ただ、その設立準備会というのがありまして、その準備会の事務局には統一協会の旭川家庭教会総務部長である人物が就任していたわけです。しかも、旭川市の市民活動情報サイトを見ると、今年八月九日までこの支援する会の代表と事務局の両方の名前がこの旭川家庭教会総務部長の方の名前になっていたと。

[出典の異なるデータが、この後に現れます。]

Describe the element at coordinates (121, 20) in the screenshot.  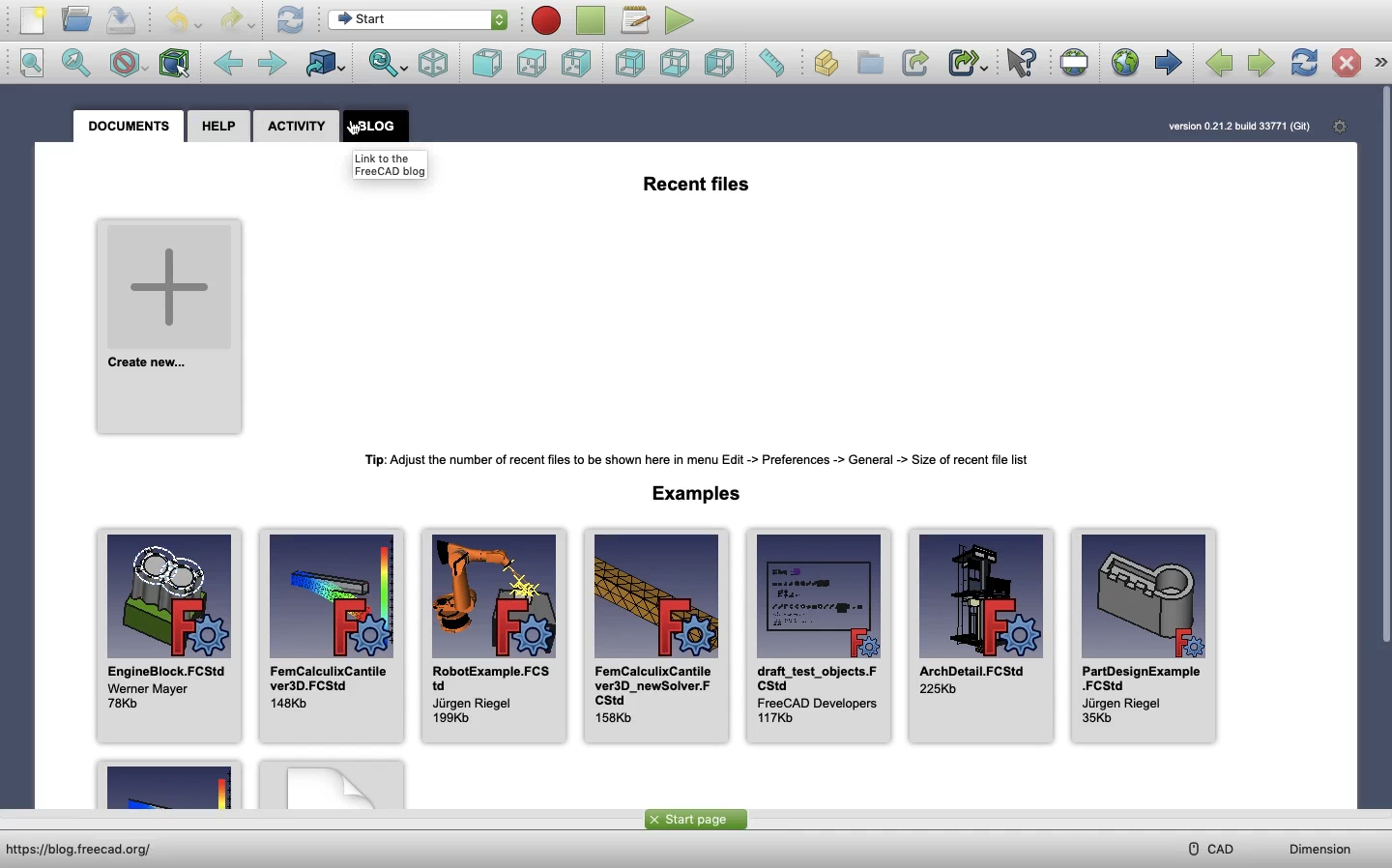
I see `Save` at that location.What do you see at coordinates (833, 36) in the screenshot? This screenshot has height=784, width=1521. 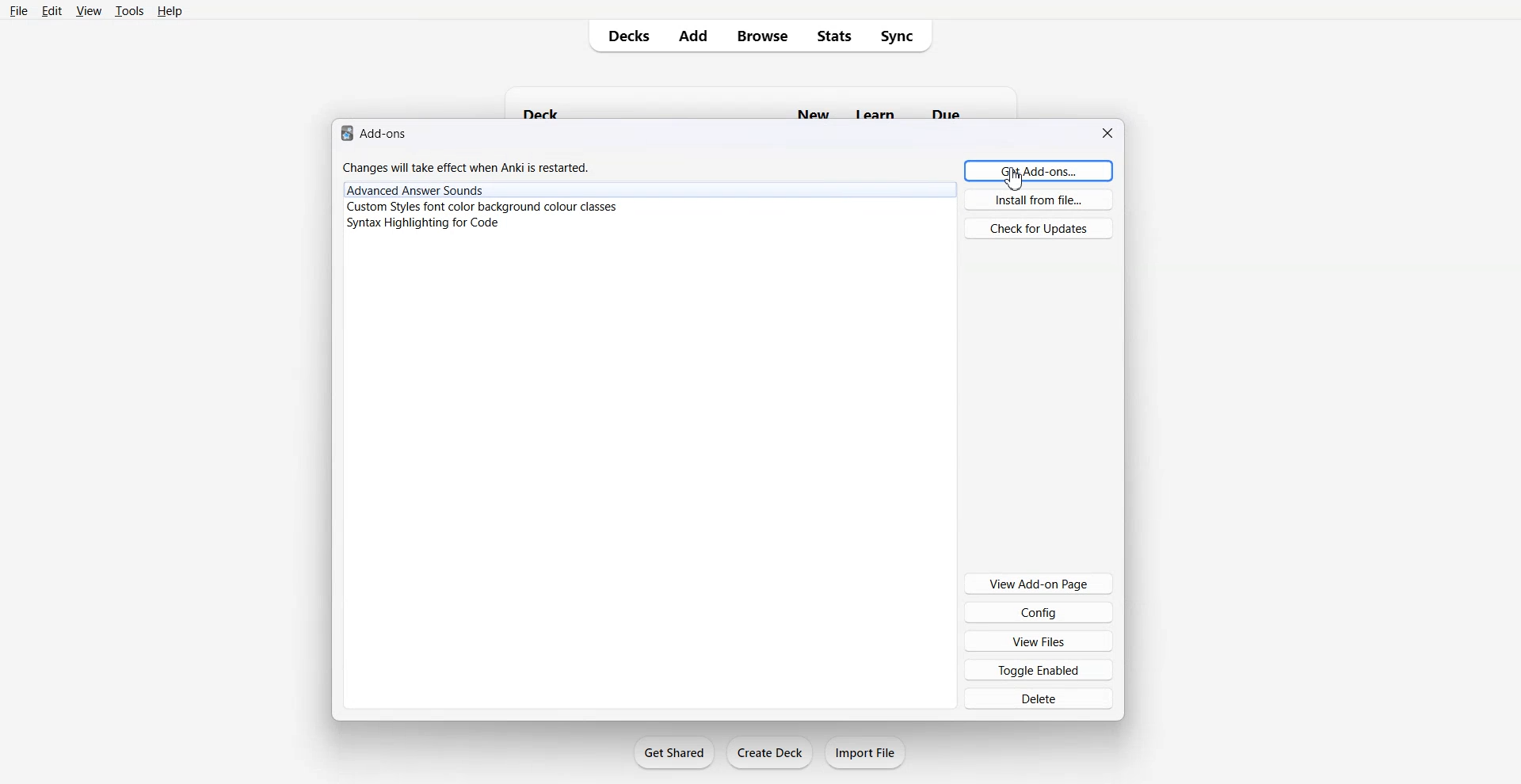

これ、単なる表記ミスとかではなくて、実際の会場使用の申請など、この人物などが行っていたと考えられるわけで、つまりは、この会の実質的な事務局、推進母体が統一協会だったということではないかと思われるわけです。
現在、この支援する会というのは、その統一協会と市長や自民党議員らとの関わりが明らかになる中で、市民の強い批判を浴びて今年九月に解散したということですけれども、こうした支援する会を通じて統一協会と自民党議員らが一体に条例を作ろうと動いていたという事実があるわけで、やっぱり、条例が既に制定された自治体だけではなく、制定の動きがある自治体も含めて、この家庭教育支援条例制定をめぐる自民党議員と統一協会との癒着、徹底的にやっぱり調査すべきと思いますが、大臣、いかがですか。
文部科学大臣(永岡桂子君)
ただいまお話の出ておりました旭川の支援をする会と自民党の議員との関係ということでございますが、これは仮定の話でございますので、ここでお答え……(発言する者あり)いや、そういう話があったということはこちらでも認識をしておりませんので、本当に判断が付きかねるというところでございます。
吉良よし子
だから、認識してないのであれば、やはり徹底的に調査すべきじゃないですかということを申し上げているわけですよ。関係絶つというならば、やっぱり、全国での条例制定めぐるそこの統一協会による政策的な影響あったのかなかったのか、やっぱり徹底的に調査すべきじゃないですか。いかがですか。
文部科学大臣(永岡桂子君)
文部科学省といたしましては調査を行うことは考えてはおりません。
吉良よし子
これね、単なる地方自治体や地方議会の話では終わらないわけですよ。
この旭川の支援する会の会長として表向き名前出されていた東国幹衆議院議員というのは、今年一月のその会の会合の中で、児童虐待が話題になる状況の中で家庭教育の重要性が叫ばれるが、家庭教育を実施する家庭が教育に資する家庭になっていないと条例制定の必要性を訴えたって、統一協会のメディア「世界日報」が報じているわけですが、まさに統一協会と同様の主張そのものだと思うわけですね。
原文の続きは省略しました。